A local organization recently took a 75-year-old tradition in Finland and tailored it to help new mothers in the area. The Elizabeth Ann Seton Program helps pregnant and parenting women in the central Illinois area who may be poverty stricken or going through some type of crisis. According to EAS Program Executive Director Dawn Morris, over 50 percent of the women in the three counties they serve do not have a home or bed for their baby. The EAS Program used to offer new mothers bassinets or baby beds. Due to new laws and regulations, Morris wondered if they were offering a safe or practical bed for mothers who were homeless or in transitional housing.

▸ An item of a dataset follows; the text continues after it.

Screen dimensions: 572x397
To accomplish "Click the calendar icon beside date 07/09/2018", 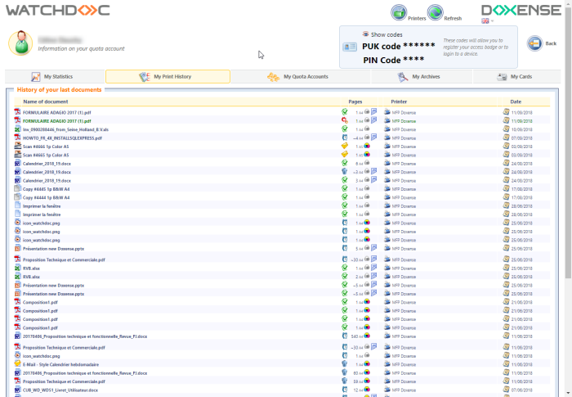I will click(507, 138).
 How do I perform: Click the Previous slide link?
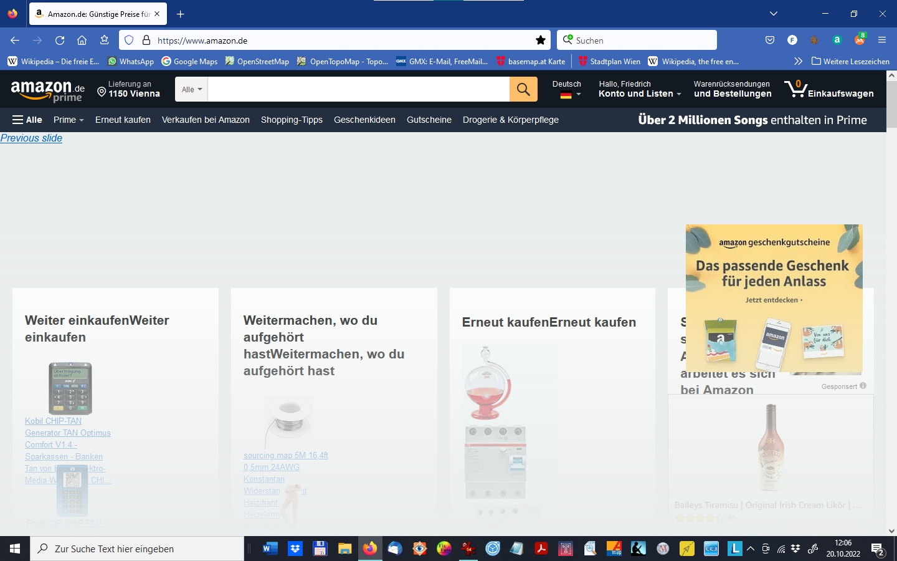[x=31, y=138]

Let's stay that they were staying with their aunt or a friend, Morris said. Well, they would have to leave and most of them don't have transportation, (so) to take the baby bed was such an issue so either the home owner wouldn't let them take the baby bed or they couldn't figure out a way to get the baby bed from point A to point B. So in doing that, I just talked to my Board of Director's and I said, 'Look, this is a real struggle.' Immediately my board president says, 'Dawn, have you thought about the baby box program?' I immediately (said), 'What are you talking about?' She said she had just read an article online and Finland - their government (gives) every child that is born (there) a baby box. So of course I did my homework and I fell in love with the idea because not only is it a box, but it's everything that the child needs, depending on the size of the child, usually we can make this work for the first 30 days of life.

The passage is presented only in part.